Early this winter, the PBS "NewsHour with Jim Lehrer" interviewed the medical director at a community clinic in Northern California. He recalled the sight of military equipment moving along railroad tracks next to his office. "I've joked with my colleagues," Dr. David Katz said, "if we could just get one of those Abrams tanks we could probably fund all the primary care clinics for a year."
The comment didn't make it on the air - it was only included in video on a PBS Web site - and that was unfortunate. We need more public focus on what our tax dollars are buying.
As medical providers and patients struggle with low funding and high barriers to adequate health care, the nation's largesse for war continues to soar. Every day, the U.S. Treasury spends close to $2 billion on the military. Such big numbers are hard to fathom, but it's worth doing the math.
In Yolo County, for instance, where Dr. Katz watches Abrams tanks roll by his beleaguered clinic, taxpayers have already provided the IRS with $449.8 million to fund the Iraq war. That's enough to provide health care to 168,154 children for a full year.
Those figures come from the National Priorities Project, a nonpartisan group with a nifty - and often chilling - online calculator (www. nationalpriorities.org). Type in the name of your locality, and huge military costs suddenly hit close to home.
More than 40 percent of federal tax dollars go to military spending. The outlays buy a mighty war machine while depleting our own communities.
In San Francisco, taxpayers have already sent the U.S. government $2.2 billion for the Iraq war - enough to provide health care to 828,378 children for a year. In Oakland, the figure is $826.7 million, costing out to a year of health care for 309,036 children. In San Mateo County, taxpayers' tab for the war in Iraq has reached $2.6 billion, enough to cover a year of health care for nearly 1 million kids.
To make matters worse, this money wasn't just squandered. It financed warfare that damaged - often fatally - the health of Americans and Iraqis.

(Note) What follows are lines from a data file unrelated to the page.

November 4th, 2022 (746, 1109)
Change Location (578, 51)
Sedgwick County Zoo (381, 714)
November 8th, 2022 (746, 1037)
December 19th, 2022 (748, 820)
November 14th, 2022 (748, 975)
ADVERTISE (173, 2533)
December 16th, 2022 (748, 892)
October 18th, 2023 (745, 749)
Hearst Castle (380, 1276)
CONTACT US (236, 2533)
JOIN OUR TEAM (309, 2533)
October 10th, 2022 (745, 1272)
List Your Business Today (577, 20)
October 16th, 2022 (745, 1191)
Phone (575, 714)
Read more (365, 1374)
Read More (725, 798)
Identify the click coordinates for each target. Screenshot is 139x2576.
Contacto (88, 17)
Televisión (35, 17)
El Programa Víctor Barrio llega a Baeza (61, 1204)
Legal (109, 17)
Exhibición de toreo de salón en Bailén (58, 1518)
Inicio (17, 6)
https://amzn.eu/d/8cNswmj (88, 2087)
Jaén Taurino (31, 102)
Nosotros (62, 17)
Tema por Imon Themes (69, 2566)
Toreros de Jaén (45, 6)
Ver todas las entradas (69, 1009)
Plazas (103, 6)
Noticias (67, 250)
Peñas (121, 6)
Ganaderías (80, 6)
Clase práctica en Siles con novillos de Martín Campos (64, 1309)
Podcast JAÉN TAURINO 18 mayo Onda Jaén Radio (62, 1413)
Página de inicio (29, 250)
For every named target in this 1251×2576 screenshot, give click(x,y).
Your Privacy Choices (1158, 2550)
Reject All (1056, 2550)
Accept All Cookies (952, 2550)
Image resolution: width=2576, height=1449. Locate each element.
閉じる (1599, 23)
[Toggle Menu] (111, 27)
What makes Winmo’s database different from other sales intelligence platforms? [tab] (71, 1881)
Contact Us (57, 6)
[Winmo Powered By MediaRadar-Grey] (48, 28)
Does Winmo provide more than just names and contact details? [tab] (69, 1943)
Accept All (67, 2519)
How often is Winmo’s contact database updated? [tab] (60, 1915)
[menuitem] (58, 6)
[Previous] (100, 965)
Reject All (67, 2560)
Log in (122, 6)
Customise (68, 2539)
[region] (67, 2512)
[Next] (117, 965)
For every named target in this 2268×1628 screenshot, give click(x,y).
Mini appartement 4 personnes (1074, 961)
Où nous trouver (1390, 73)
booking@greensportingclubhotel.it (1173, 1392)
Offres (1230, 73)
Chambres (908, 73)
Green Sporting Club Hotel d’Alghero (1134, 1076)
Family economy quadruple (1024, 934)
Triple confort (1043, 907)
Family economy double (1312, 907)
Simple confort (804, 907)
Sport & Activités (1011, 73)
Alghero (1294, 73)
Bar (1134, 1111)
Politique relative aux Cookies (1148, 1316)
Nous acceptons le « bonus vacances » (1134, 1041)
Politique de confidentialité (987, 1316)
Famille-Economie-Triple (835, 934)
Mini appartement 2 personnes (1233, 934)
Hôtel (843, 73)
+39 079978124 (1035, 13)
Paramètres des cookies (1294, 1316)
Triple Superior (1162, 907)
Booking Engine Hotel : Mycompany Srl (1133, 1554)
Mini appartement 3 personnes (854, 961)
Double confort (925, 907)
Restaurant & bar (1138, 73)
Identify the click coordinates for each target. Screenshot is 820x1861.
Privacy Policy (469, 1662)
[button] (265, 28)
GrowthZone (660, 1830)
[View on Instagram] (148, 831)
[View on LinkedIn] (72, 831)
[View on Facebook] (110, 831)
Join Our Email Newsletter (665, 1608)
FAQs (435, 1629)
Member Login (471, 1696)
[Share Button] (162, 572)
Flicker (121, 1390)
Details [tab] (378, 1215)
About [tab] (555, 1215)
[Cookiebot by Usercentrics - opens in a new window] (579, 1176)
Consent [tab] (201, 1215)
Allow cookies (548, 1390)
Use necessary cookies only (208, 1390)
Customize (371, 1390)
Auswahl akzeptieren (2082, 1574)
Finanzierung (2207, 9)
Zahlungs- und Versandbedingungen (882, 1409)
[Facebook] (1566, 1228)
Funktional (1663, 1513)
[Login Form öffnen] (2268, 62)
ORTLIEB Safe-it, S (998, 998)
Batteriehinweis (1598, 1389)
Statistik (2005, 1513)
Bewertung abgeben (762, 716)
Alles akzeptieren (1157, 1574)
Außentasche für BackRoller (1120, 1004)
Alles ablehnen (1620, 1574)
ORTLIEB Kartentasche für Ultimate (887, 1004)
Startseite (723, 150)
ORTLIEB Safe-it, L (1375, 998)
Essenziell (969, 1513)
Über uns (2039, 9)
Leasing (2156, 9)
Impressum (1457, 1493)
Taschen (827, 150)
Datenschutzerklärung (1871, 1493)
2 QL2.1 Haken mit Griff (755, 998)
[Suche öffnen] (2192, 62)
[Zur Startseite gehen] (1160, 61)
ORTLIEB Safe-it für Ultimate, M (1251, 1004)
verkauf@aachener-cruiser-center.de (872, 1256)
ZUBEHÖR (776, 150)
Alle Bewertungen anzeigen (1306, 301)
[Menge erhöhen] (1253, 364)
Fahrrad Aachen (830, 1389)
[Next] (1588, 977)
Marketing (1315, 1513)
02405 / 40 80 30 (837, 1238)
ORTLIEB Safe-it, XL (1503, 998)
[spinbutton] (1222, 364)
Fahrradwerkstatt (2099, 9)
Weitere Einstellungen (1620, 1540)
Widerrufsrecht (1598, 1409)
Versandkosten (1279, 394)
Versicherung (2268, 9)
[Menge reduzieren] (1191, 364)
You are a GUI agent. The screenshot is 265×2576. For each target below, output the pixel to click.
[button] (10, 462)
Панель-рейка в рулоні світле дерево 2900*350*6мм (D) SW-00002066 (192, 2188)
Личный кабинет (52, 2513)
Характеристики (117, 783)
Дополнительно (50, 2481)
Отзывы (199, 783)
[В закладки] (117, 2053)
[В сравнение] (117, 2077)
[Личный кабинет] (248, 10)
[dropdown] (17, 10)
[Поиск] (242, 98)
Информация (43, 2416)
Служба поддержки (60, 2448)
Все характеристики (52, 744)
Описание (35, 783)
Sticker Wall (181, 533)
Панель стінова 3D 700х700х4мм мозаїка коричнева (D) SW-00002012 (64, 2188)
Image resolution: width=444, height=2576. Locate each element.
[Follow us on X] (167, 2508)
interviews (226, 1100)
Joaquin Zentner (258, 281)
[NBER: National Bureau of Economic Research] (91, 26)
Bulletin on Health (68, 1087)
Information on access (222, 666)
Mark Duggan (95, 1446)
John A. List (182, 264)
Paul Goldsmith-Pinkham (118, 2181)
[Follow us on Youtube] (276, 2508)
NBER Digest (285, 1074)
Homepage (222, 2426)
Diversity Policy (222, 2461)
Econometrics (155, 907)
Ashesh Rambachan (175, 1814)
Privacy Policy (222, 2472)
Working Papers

When the National Priorities Project crunched the numbers for the entire Bay Area, it found that taxpayers have already sent the IRS a total of $22.6 billion for the Iraq war. In retrospect, other options for that money are heartbreaking. For a full year, it could have provided 9,284,504 people with health care. Or it could have paid for 67,522 affordable housing units.
In pursuit of green goals, the Bay Area's share of expenditures for the Iraq war could have provided upward of 10 million homes with renewable electricity for four years.
Mostly, the dividing line between foreign policy and domestic economy has narrowed to the vanishing point. As we know from our personal lives, priorities - whether openly examined or not - are pivotal. And government budgets tell the tale of social priorities writ large.
Here's a fact worth pondering: If the money that taxpayers in the state have already provided for the Iraq war - $83.1 billion - could somehow be magically rerouted to the state government's coffers, the lawmakers in Sacramento would now be faced with the problem of what to do with a massive surplus.
We shouldn't expect that a reduction of U.S. forces in Iraq will do much to slow the rocketing costs of America's global military ventures. The Obama administration plans to double U.S. troop levels in Afghanistan by early 2010, which will set a new deployment baseline in that country for years to come. And a significant boost in the overall size of the U.S. armed forces is on the bipartisan agenda in Washington.
Meanwhile, along the railroad tracks near Katz's clinic in Yolo County, the Abrams tanks are likely to keep rolling. Each one has a price tag of $4.3 million. And we're paying for it.